5.私の愛娘 sideスタンリー
私には、5才になる娘がいる。
上の2人の子供が男の子なのもあって、少々甘やかして育ててしまった感はある。
幼いながらも、自分が中心にならないと癇癪をおこしたり、好き嫌いが激しく野菜は一切食べようとしない。
そんな娘が、洗礼式で【無】属性と判定された。
正直、ショックだった。
私は【火】属性で、爵位を継ぐまで魔物討伐団の副団長を務めていた程の実力があると、自負している。
妻のマーガレットもそうだ。彼女も、【風】属性として、結婚するまで魔術師団の副師団長を務めていた。
上の2人の子供たちも、5属性だ。
長男ノエルは、私と同じ【火】属性で。あの年で、なかなかの制御能力を持っている。このままいけば、希望している魔術師団に入れるだろう。
次男ジーンは、妻と同じ【風】属性だ。まだまだ、力を制御しきれていないが、剣術に関しては私や執事のグレイの元、日々精進している。
だから、【無】属性の判定はショックだった。
しかし判定後、ジョアンが倒れた事で、私以上に娘がショックだったことを知った。あの娘のことだ、自分のことを過大評価していたのだろう。
目覚めたら、きっと癇癪を起こすに違いない。
どうしたものか……。
翌日の昼過ぎ、娘は目覚めた。
怒るわけでもなく、泣き喚くこともなく、私たちに心配をかけた事を詫びた。しかも、今まで見た事のないような、微笑みを浮かべながらだ。
まだ、ショックが抜けていないようだった。
夕食時に、ジョアンはいつも通り遅れてやって来た。
いつもと違うのは、遅れた事に対して詫びたこと……。綺麗なカーテシーをしながら。
私は動揺を隠しながら、席に座るように促した。
食事はいつも通り、スープ、サラダ、メイン、パンだった。だが、いつもより野菜が多い。こうなると、またジョアンが騒ぎ出す。夕食ぐらい、静かに食べたいのだが……。
しかし、今夜は違った。
まず、食べる前にジョアンは『いただきます』と言っていた。

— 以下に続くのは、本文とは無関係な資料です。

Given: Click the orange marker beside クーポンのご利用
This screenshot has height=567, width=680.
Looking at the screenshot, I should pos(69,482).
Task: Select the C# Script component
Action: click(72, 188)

どういう意味で言ったのかは不明だが……。
そして、あの野菜嫌いのジョアンが、文句一つも言わず食べてるではないか。完食はしなかったものの、今までとは大違いだ。
食事が終わり、リビングに移動する際、ジョアンがグレイに何かを話してる。やっぱり、料理に対する文句かとグレイに確認したら、残した事に対して料理人たちに代わりに謝って欲しいとのことだった。
どうした、娘よ。
頭を打って、変わってしまったのか?
リビングで、一息ついた頃を見計らい、洗礼式の件を話そうとした。
すると、ジョアンはいきなり床に頭をつけ、下女でも構わないから家においてくれと懇願してきた。
たとえ【無】属性でも、可愛い娘には変わらないのに。どうして、そこまで思い詰めてしまったのだろう。
皆に、慰められ泣き疲れたのか、私の膝の上で寝てしまった。
ジョアンの部屋に運び、ベッドに寝かせる。
月明かりの中、ジョアンの頭を撫でる。
この子が、不自由なく過ごせるようにちゃんと考えなければ……。この子の笑顔が消えないように。
「おやすみ。いい夢を」
私は、娘の部屋を出てリビングに向かった。
今後のことを、皆で考えなければ。